● **WHAT THIS TASK INVOLVES**
The records that follow are to be repeated exactly, in full.

● **RECORD SET**
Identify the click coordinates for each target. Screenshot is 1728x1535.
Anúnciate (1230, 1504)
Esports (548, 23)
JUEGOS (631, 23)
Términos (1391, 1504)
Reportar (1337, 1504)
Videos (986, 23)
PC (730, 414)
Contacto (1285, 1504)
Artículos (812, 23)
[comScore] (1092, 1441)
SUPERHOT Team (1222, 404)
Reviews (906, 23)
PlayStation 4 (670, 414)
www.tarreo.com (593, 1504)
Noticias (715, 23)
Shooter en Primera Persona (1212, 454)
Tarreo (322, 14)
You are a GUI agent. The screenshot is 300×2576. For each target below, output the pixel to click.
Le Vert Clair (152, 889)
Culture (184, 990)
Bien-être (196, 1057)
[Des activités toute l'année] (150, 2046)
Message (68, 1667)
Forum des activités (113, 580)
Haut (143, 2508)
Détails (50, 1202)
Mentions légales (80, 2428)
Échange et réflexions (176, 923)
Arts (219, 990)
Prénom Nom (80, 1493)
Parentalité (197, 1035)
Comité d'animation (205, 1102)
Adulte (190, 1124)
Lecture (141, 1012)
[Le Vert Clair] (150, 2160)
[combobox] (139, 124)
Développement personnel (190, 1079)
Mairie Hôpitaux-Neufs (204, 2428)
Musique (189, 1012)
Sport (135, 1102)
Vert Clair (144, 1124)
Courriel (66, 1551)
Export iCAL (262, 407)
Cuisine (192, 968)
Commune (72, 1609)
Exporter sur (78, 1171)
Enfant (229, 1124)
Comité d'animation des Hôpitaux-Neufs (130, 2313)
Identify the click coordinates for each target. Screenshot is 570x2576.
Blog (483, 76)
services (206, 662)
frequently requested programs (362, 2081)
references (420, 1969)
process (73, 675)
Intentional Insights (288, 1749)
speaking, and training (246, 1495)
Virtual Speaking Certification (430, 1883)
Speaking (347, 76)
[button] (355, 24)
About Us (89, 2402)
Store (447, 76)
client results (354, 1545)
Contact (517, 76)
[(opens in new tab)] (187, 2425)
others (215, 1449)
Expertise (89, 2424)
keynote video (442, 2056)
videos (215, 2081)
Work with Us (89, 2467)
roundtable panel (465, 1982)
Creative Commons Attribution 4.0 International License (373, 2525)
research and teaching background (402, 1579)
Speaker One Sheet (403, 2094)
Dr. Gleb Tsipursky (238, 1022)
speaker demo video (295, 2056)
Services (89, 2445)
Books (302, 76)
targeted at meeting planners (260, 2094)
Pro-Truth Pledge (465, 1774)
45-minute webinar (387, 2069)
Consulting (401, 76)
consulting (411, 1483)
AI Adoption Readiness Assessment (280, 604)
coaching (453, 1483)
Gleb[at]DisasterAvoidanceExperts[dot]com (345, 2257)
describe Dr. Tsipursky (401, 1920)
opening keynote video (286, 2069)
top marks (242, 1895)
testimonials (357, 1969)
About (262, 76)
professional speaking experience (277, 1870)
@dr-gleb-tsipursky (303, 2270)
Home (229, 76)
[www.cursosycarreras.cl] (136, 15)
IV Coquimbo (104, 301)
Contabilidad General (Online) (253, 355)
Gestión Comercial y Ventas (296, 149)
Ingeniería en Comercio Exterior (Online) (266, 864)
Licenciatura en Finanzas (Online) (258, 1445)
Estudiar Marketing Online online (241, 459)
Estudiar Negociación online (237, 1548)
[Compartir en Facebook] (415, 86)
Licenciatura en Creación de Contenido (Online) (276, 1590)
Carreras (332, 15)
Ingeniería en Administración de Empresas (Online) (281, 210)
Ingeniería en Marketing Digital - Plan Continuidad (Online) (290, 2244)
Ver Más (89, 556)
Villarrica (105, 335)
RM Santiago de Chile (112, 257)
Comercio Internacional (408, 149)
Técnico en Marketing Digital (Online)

● **RESPONSE TO THIS EXERCISE**
Identify the click coordinates for each target. Screenshot is 1728x1535.
Anúnciate (1230, 1504)
Esports (548, 23)
JUEGOS (631, 23)
Términos (1391, 1504)
Reportar (1337, 1504)
Videos (986, 23)
PC (730, 414)
Contacto (1285, 1504)
Artículos (812, 23)
[comScore] (1092, 1441)
SUPERHOT Team (1222, 404)
Reviews (906, 23)
PlayStation 4 (670, 414)
www.tarreo.com (593, 1504)
Noticias (715, 23)
Shooter en Primera Persona (1212, 454)
Tarreo (322, 14)
You are a GUI agent. The screenshot is 300×2576. For each target below, output the pixel to click.
Le Vert Clair (152, 889)
Culture (184, 990)
Bien-être (196, 1057)
[Des activités toute l'année] (150, 2046)
Message (68, 1667)
Forum des activités (113, 580)
Haut (143, 2508)
Détails (50, 1202)
Mentions légales (80, 2428)
Échange et réflexions (176, 923)
Arts (219, 990)
Prénom Nom (80, 1493)
Parentalité (197, 1035)
Comité d'animation (205, 1102)
Adulte (190, 1124)
Lecture (141, 1012)
[Le Vert Clair] (150, 2160)
[combobox] (139, 124)
Développement personnel (190, 1079)
Mairie Hôpitaux-Neufs (204, 2428)
Musique (189, 1012)
Sport (135, 1102)
Vert Clair (144, 1124)
Courriel (66, 1551)
Export iCAL (262, 407)
Cuisine (192, 968)
Commune (72, 1609)
Exporter sur (78, 1171)
Enfant (229, 1124)
Comité d'animation des Hôpitaux-Neufs (130, 2313)
Identify the click coordinates for each target. Screenshot is 570x2576.
Blog (483, 76)
services (206, 662)
frequently requested programs (362, 2081)
references (420, 1969)
process (73, 675)
Intentional Insights (288, 1749)
speaking, and training (246, 1495)
Virtual Speaking Certification (430, 1883)
Speaking (347, 76)
[button] (355, 24)
About Us (89, 2402)
Store (447, 76)
client results (354, 1545)
Contact (517, 76)
[(opens in new tab)] (187, 2425)
others (215, 1449)
Expertise (89, 2424)
keynote video (442, 2056)
videos (215, 2081)
Work with Us (89, 2467)
roundtable panel (465, 1982)
Creative Commons Attribution 4.0 International License (373, 2525)
research and teaching background (402, 1579)
Speaker One Sheet (403, 2094)
Dr. Gleb Tsipursky (238, 1022)
speaker demo video (295, 2056)
Services (89, 2445)
Books (302, 76)
targeted at meeting planners (260, 2094)
Pro-Truth Pledge (465, 1774)
45-minute webinar (387, 2069)
Consulting (401, 76)
consulting (411, 1483)
AI Adoption Readiness Assessment (280, 604)
coaching (453, 1483)
Gleb[at]DisasterAvoidanceExperts[dot]com (345, 2257)
describe Dr. Tsipursky (401, 1920)
opening keynote video (286, 2069)
top marks (242, 1895)
testimonials (357, 1969)
About (262, 76)
professional speaking experience (277, 1870)
@dr-gleb-tsipursky (303, 2270)
Home (229, 76)
[www.cursosycarreras.cl] (136, 15)
IV Coquimbo (104, 301)
Contabilidad General (Online) (253, 355)
Gestión Comercial y Ventas (296, 149)
Ingeniería en Comercio Exterior (Online) (266, 864)
Licenciatura en Finanzas (Online) (258, 1445)
Estudiar Marketing Online online (241, 459)
Estudiar Negociación online (237, 1548)
[Compartir en Facebook] (415, 86)
Licenciatura en Creación de Contenido (Online) (276, 1590)
Carreras (332, 15)
Ingeniería en Administración de Empresas (Online) (281, 210)
Ingeniería en Marketing Digital - Plan Continuidad (Online) (290, 2244)
Ver Más (89, 556)
Villarrica (105, 335)
RM Santiago de Chile (112, 257)
Comercio Internacional (408, 149)
Técnico en Marketing Digital (Online)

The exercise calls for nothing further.